Brevard County bar owners, business regulators discuss reopening strategies

DBPR holds meeting Friday in Indialantic

INDIALANTIC, Fla. – The George & Dragon English Tavern’s owners were inside a special meeting Friday with state business regulators as bar owners worked with officials to come up with a plan to reopen.

The Florida Department of Business and Professional Regulation hosted Central Florida bar owners at Lou’s Blues on A1A in Indialantic. The meeting between the state and businesses was organized by state Rep. Randy Fine (Palm Bay-R).

“Hopefully, we’ll come together with some guidelines so we can open the bars soon,” the tavern’s co-owner Simon Wells said.

Bars were closed in April under Gov. Ron DeSantis’ executive order, then reopened for a few weeks before the governor ordered them to close again on July 1.

Fine called it, "an important discussion."

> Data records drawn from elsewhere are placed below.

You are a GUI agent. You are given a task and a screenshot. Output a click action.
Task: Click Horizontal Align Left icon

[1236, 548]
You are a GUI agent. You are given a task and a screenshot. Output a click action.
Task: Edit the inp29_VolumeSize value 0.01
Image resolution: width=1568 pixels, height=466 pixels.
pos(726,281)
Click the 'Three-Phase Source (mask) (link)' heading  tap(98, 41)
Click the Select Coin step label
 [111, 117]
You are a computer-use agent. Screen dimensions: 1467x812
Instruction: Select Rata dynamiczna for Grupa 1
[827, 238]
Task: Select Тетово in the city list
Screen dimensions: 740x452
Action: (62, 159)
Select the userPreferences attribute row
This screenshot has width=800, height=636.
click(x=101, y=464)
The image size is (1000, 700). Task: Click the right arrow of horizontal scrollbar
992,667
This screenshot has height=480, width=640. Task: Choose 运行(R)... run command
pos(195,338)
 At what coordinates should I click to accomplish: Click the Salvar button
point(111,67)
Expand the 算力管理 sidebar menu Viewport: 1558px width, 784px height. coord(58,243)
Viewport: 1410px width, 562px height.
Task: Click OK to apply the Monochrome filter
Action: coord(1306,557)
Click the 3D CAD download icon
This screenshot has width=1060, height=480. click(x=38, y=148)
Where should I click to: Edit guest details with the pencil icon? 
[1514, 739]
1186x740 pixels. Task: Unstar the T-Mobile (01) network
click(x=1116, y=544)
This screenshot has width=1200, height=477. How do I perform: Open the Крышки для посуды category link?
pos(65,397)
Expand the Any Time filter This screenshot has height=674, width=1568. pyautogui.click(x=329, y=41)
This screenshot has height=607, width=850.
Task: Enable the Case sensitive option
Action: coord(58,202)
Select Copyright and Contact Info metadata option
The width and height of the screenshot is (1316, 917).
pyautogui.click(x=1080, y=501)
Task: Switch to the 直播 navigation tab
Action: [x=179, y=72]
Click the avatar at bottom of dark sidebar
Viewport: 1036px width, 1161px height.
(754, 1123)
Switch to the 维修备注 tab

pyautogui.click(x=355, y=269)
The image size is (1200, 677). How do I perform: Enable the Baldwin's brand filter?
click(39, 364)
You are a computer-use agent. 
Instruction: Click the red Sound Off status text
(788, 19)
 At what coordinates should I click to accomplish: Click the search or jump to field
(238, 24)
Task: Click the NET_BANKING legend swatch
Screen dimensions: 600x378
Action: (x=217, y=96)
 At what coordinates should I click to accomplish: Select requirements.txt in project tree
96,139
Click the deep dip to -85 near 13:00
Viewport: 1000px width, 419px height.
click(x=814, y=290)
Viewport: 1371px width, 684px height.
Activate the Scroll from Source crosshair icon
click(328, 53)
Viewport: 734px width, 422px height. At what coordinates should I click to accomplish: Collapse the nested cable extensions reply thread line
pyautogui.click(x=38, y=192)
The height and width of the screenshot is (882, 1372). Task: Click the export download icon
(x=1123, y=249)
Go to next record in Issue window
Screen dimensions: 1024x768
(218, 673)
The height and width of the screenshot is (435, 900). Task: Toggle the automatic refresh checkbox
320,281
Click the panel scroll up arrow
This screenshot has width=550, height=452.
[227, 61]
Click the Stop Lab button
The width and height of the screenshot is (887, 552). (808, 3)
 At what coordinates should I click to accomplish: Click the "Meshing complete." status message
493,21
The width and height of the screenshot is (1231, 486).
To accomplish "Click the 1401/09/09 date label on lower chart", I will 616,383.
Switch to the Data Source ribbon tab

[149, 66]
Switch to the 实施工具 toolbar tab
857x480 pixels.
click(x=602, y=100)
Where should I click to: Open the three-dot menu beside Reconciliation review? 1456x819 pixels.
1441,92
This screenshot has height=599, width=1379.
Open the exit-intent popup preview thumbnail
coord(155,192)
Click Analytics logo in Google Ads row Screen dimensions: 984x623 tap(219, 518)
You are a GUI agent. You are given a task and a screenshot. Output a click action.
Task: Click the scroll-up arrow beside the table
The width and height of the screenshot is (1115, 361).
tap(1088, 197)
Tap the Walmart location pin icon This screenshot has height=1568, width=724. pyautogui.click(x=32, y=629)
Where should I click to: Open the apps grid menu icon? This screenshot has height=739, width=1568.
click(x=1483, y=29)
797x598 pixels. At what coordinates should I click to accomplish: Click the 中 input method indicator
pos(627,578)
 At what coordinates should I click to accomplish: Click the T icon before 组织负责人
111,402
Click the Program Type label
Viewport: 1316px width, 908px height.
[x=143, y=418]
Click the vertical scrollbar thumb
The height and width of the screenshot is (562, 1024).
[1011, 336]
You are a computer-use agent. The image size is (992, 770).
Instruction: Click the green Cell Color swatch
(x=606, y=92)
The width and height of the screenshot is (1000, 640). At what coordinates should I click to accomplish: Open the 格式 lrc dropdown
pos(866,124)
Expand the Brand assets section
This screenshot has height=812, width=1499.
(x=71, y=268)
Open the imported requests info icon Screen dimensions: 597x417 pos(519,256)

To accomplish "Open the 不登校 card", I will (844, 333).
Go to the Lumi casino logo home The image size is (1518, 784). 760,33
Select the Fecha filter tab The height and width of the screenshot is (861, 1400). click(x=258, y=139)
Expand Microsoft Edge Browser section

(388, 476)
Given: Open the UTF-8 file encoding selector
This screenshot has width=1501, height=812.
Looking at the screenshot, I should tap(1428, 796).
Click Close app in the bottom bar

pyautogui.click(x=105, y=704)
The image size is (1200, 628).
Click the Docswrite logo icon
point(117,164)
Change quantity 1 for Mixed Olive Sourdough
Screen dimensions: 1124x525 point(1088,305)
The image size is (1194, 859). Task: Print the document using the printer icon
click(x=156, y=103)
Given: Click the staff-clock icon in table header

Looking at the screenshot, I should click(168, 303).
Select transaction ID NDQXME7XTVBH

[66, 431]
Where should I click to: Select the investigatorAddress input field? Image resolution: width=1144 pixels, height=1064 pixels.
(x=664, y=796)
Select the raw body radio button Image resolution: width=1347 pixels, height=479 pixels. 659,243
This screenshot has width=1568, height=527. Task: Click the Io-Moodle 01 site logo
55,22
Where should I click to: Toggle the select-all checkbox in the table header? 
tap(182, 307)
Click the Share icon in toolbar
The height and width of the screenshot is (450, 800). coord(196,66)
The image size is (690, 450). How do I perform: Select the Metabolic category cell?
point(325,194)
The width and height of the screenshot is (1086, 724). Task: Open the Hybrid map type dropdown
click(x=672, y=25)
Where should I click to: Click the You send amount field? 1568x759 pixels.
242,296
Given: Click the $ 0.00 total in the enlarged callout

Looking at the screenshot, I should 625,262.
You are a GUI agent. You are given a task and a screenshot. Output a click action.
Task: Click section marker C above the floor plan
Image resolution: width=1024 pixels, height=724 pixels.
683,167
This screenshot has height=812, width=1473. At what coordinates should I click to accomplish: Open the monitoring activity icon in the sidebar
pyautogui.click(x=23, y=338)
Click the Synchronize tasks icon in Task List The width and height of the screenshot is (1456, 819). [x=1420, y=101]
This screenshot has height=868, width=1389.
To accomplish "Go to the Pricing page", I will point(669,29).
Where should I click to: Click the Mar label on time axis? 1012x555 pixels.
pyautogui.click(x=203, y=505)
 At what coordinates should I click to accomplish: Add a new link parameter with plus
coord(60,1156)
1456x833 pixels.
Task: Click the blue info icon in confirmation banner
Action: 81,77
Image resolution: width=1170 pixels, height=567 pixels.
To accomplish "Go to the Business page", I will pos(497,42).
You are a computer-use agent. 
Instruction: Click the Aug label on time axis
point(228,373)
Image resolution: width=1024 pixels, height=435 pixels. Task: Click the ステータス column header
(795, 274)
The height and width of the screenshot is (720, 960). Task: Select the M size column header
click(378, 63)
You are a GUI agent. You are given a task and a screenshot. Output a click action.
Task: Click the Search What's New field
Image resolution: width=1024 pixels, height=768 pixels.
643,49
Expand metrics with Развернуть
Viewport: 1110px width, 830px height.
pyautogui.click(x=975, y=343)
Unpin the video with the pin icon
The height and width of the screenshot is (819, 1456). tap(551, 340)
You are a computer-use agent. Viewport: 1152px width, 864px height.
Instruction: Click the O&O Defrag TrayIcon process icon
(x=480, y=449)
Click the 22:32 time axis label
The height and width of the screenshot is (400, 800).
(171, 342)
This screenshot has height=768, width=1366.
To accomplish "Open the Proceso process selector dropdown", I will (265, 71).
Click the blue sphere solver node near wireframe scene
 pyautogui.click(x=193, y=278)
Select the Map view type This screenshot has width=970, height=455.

“These are important businesses here in the state of Florida, but we also have to open them carefully given the spread of COVID,” Fine said. “There are parts of the bar experience that aren’t necessarily consistent with slowing the spread.”

Fine recently recovered from the virus after about a week in the hospital.

Taking a break from the meeting Friday afternoon, Wells said he felt confident the state is seriously considering reopening bars.

He said that inside the meeting, regulators were looking for ideas including possibly limiting hours of service, initially.

"We're ready to open up. It's time to go to work," co-owner Michael Saunders said.

Even if bar owners get what they want and can reopen as soon as they’d like, the owners of George & Dragon English Tavern’s said they will still carry on with suing the state.

The Cocoa Village bar’s liquor license was suspended by the DBPR in July for serving drinks. In response, the bar owners sued DeSantis and DBPR Secretary Halsey Beshears. The lawsuit challenges the DBPR order and seeks an emergency injunction and damages, reports Florida Today.

The co-owners said they thought they were allowed to be open because they consider themselves a cigar bar.

David Lemon said they've lost a lot of revenue and time.

“We were a new business. We only had our license for about two months before they shut us down,” Lemon said. “It’s a major inconvenience and somebody has to pay for it.”